__TASK STATEMENT__:
Write the records out again exactly, leaving no images in.

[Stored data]
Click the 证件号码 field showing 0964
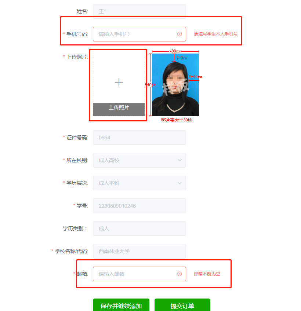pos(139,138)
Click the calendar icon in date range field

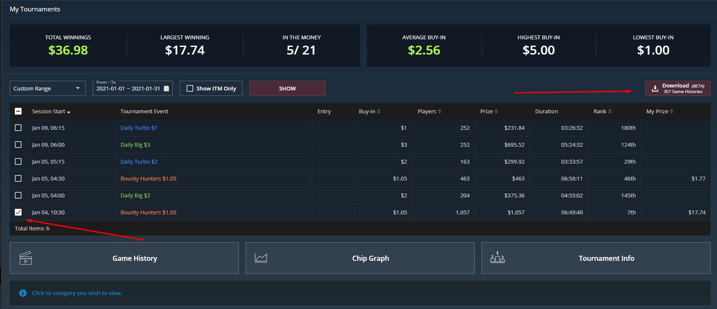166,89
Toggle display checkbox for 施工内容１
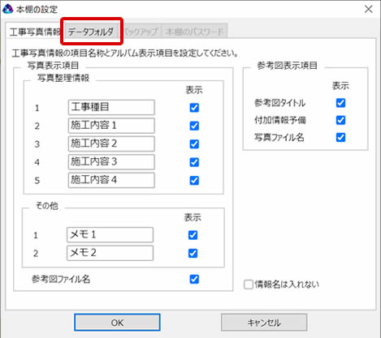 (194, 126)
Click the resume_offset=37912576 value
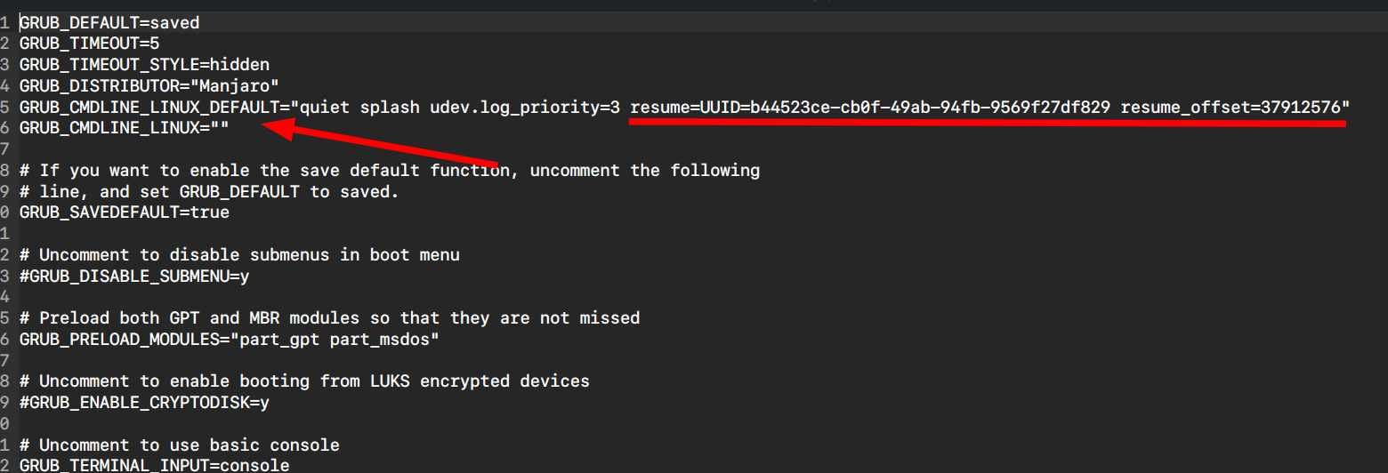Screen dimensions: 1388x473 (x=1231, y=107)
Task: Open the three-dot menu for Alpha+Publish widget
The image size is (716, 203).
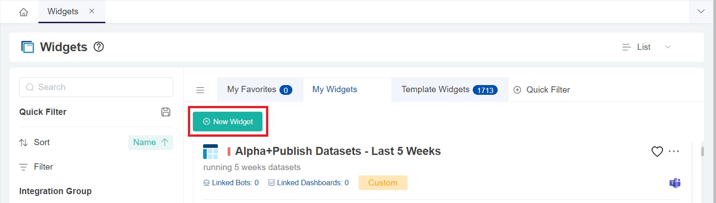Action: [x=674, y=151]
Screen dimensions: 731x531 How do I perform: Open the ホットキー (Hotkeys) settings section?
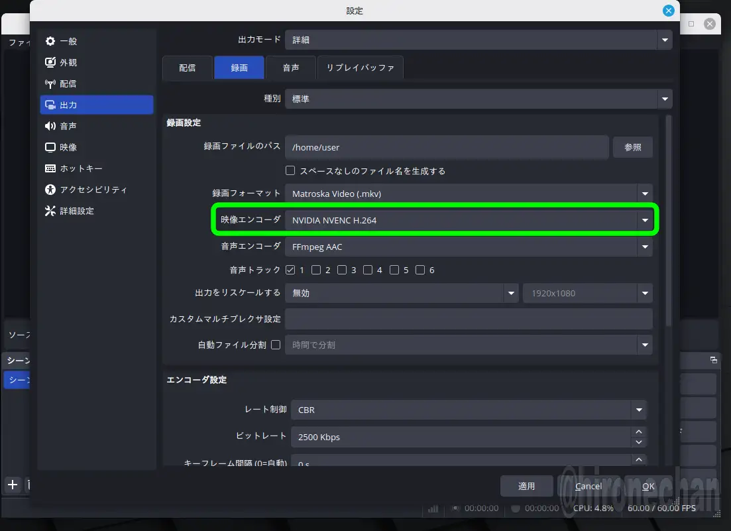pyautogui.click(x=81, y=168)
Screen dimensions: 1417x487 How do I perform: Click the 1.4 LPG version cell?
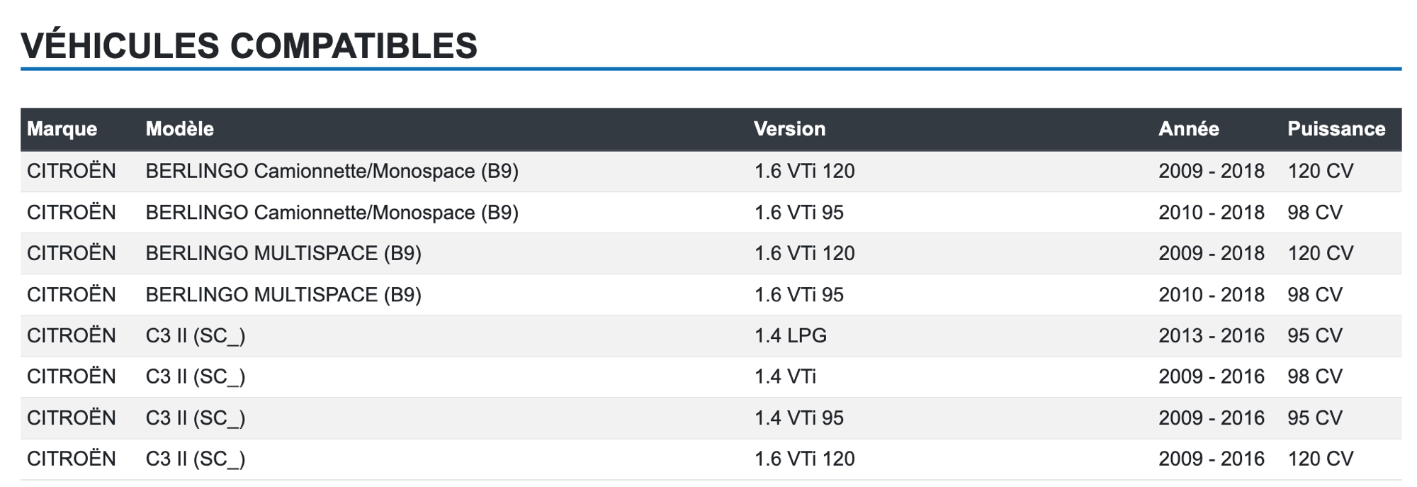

__RESPONSE TO THIS EXERCISE__:
Click the 证件号码 field showing 0964
pos(139,138)
Click the calendar icon in date range field

166,89
Toggle display checkbox for 施工内容１
 (194, 126)
Click the resume_offset=37912576 value
Screen dimensions: 1388x473 (x=1231, y=107)
Task: Open the three-dot menu for Alpha+Publish widget
The image size is (716, 203).
Action: [x=674, y=151]
Screen dimensions: 731x531 How do I perform: Open the ホットキー (Hotkeys) settings section?
pyautogui.click(x=81, y=168)
Screen dimensions: 1417x487 How do I perform: Click the 1.4 LPG version cell?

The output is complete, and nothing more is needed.